Becoming An Attachment Parent

I didn’t set out to become an “attachment parent”, it just evolved.  The early days of my first son’s life, 7 years ago, are a bit of a haze.  I found becoming a mother a very hard transition.  I had given up my job at a national radio station and suddenly spent large parts of my day alone, covered in one form of bodily fluid or another. My family weren’t close by and I had very little idea of what to do with a baby. I struggled with breastfeeding. We had to have weekly weigh ins to ensure he wasn’t “failing to thrive”.  We were given differing advice from health care professionals every day.  I had a very medicalised birth and developed an infection which really drained me.  I was in a two bed, second floor Dublin apartment, packed with baby paraphernalia that I had no clue how to work.  The buggy required an engineering degree and left me red-faced on more than one occasion, reduced to tears by the devil on four wheels!

I attended ante natal and pregnancy yoga classes.  I listened to my hypnobirthing tracks and made lists of what to bring in my hospital bag but I was totally unprepared for after birth. So, I read books. Books that told me my baby MUST be in a routine, that without three naps a day, he’s suffer a lifetime of sleep deprivation.  While he slept, I should express because if he didn’t take a bottle, then he’d STILL be breastfeeding when he went to college / his father wouldn’t get to bond with him / I’d never get my life back / some version of all of these.

I studied child psychology, had worked with children for years and was a trained infant massage instructor, yet I found myself totally floundering as a new mum.  I felt completely and utterly out of my depth.  I wanted desperately to get out to meet other mums but didn’t because I was so restricted by the “routine rules”.  Finally, after reading advice that encouraged me not to make eye contact with my baby when he woke at night, I realised the ridiculousness of what I was doing, to both of us. Imagine taking the advice of someone who encouraged me to go against every instinct I have? 


So I took a deep breath and said “you’ve got this”! The books went in the bin and my baby came into my bed (and shock horror sometimes still does).

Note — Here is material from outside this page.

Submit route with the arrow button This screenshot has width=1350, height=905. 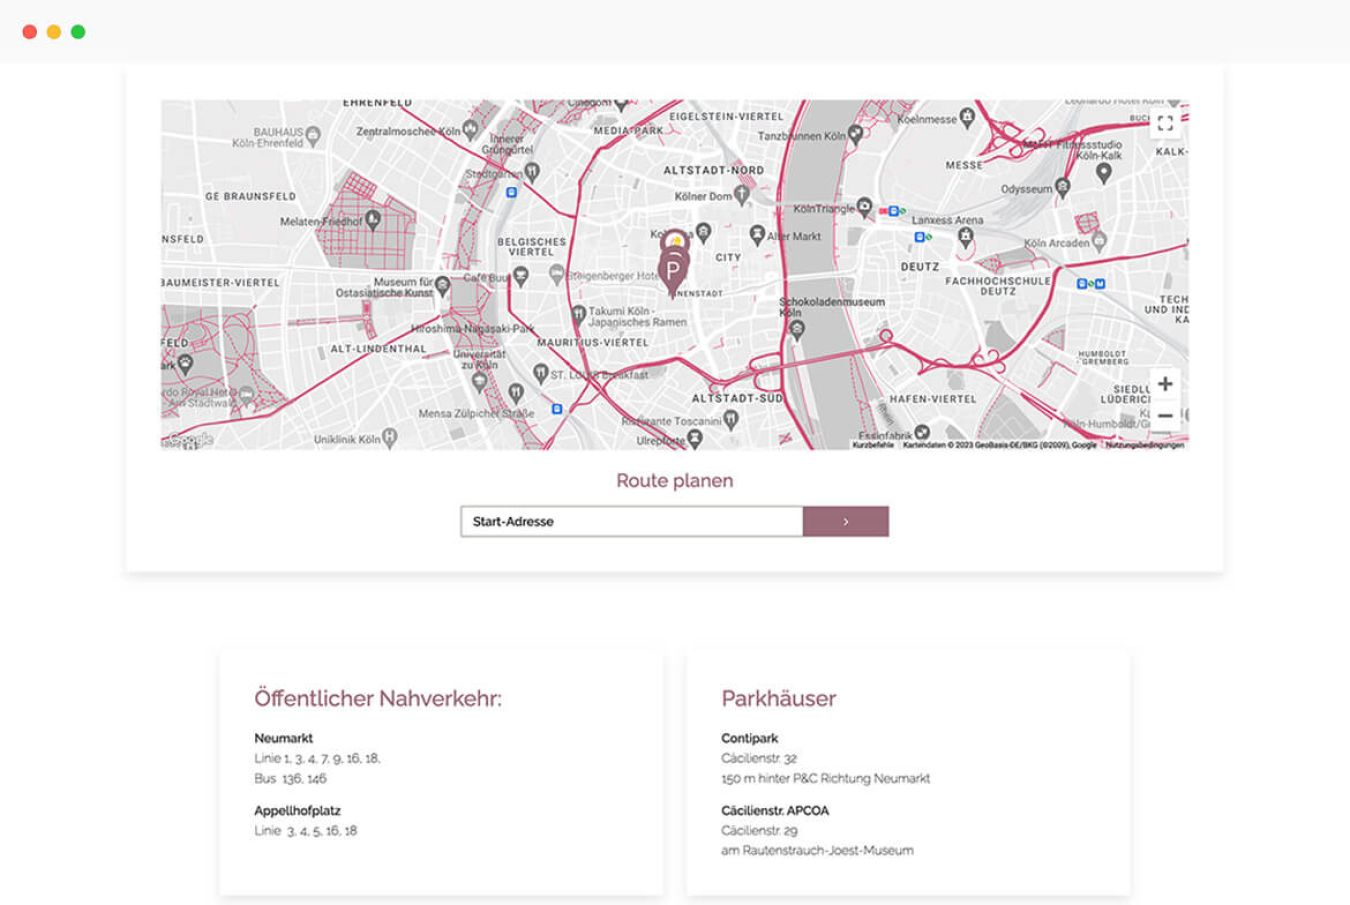[845, 521]
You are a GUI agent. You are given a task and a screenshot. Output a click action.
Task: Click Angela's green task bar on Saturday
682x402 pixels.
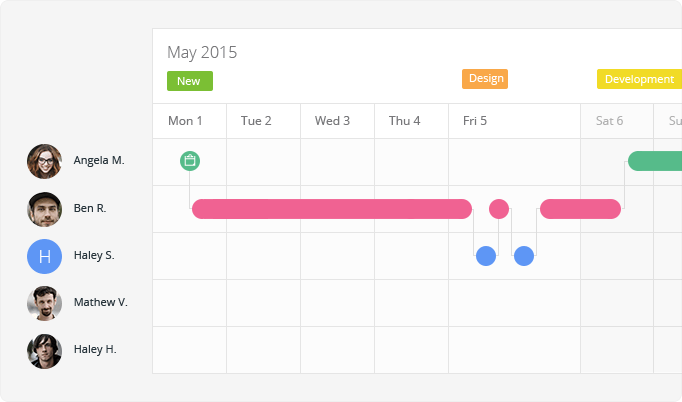656,161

He fed when he wanted to, for as long as he wanted to. I carried him in a sling, while the buggy grew cobwebs.  I started to listen to my baby. My body grew him and birthed him and I realised that I knew him and he knew me. Somehow I knew what he needed and I was never going to find that in a book, because it came from inside me.  So I trusted myself and my baby and together we muddled through.